▶ **STATED GOAL**: Print the items below exactly as they appear, beginning at the line containing "Viewport: 1262px width, 895px" and continuing through the line containing "point(484,438)".

*** DATA FOR PROCESSING ***

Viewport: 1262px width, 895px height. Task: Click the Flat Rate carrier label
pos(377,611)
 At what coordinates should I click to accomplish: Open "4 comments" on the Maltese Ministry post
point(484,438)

***
*** DATA FOR PROCESSING ***

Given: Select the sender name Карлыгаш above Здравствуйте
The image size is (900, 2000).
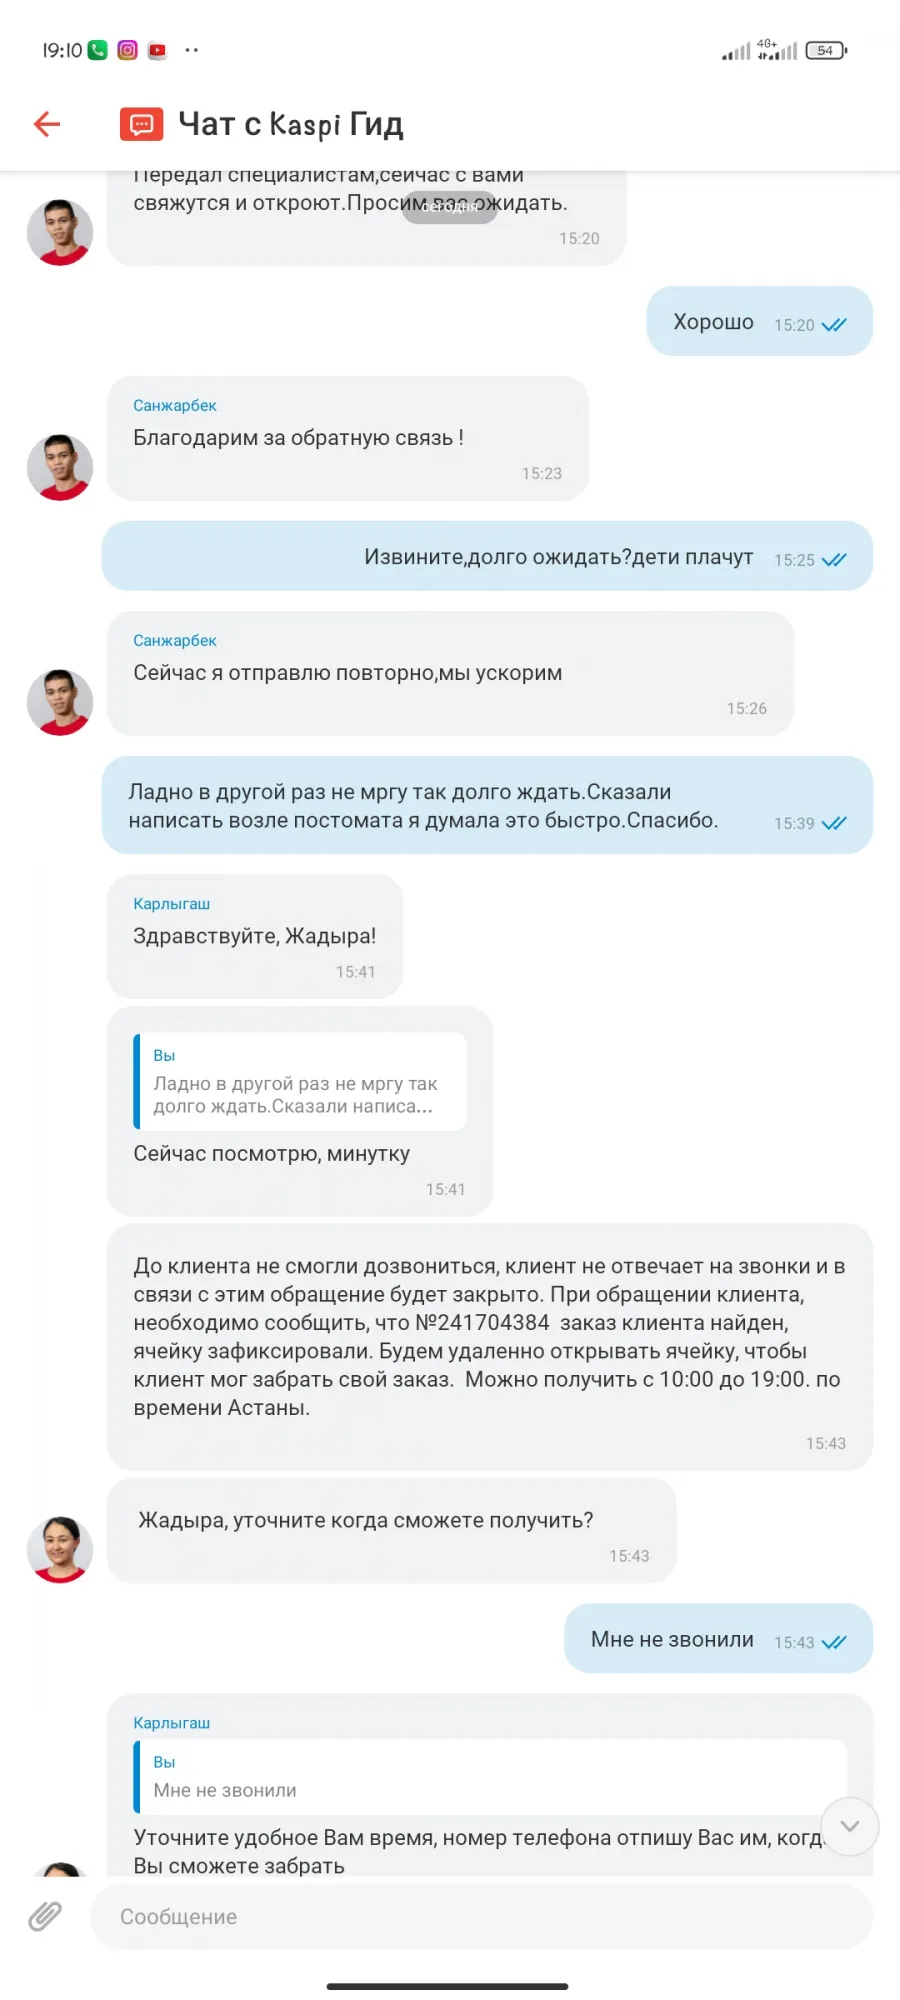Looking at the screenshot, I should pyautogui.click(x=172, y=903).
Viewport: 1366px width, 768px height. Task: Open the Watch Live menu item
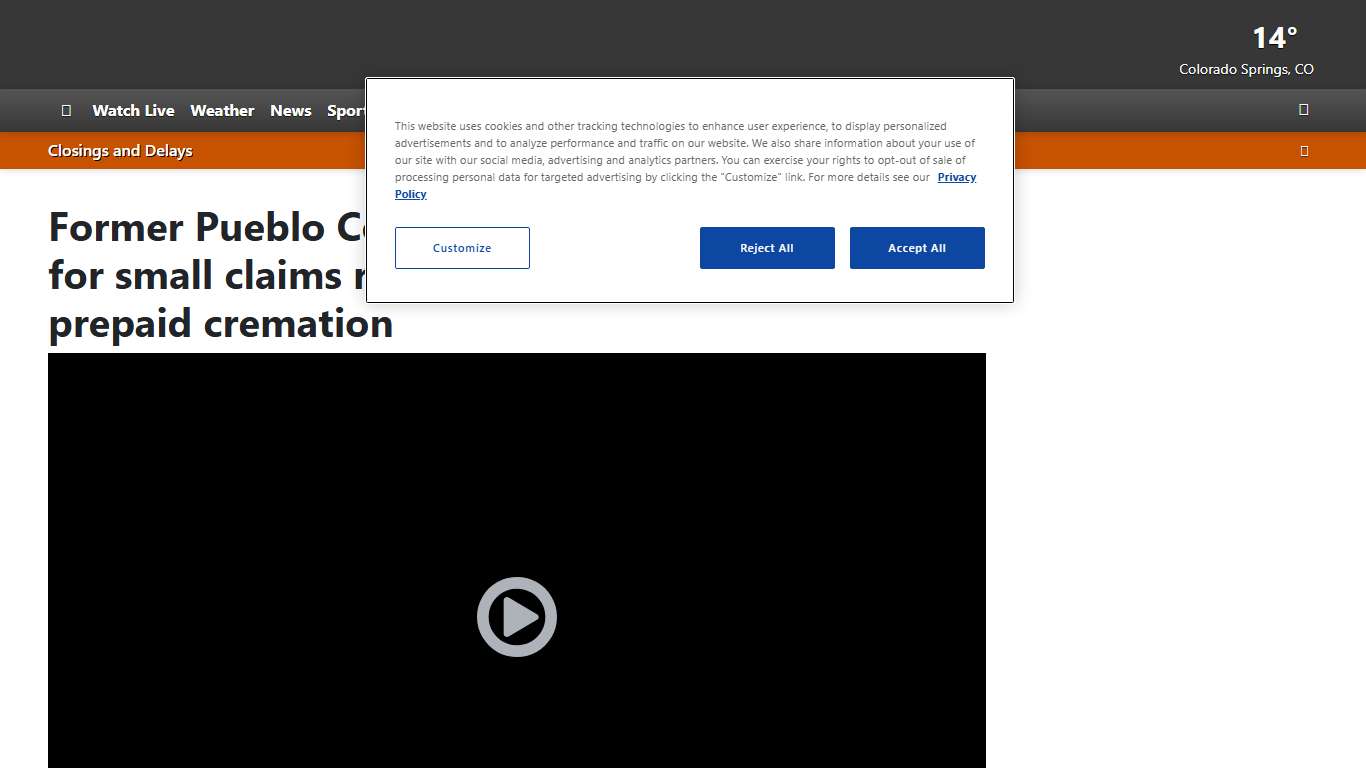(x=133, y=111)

***

▶ **OUTPUT OF THE TASK**:
Viewport: 1262px width, 895px height. Task: Click the Flat Rate carrier label
pos(377,611)
 At what coordinates should I click to accomplish: Open "4 comments" on the Maltese Ministry post
point(484,438)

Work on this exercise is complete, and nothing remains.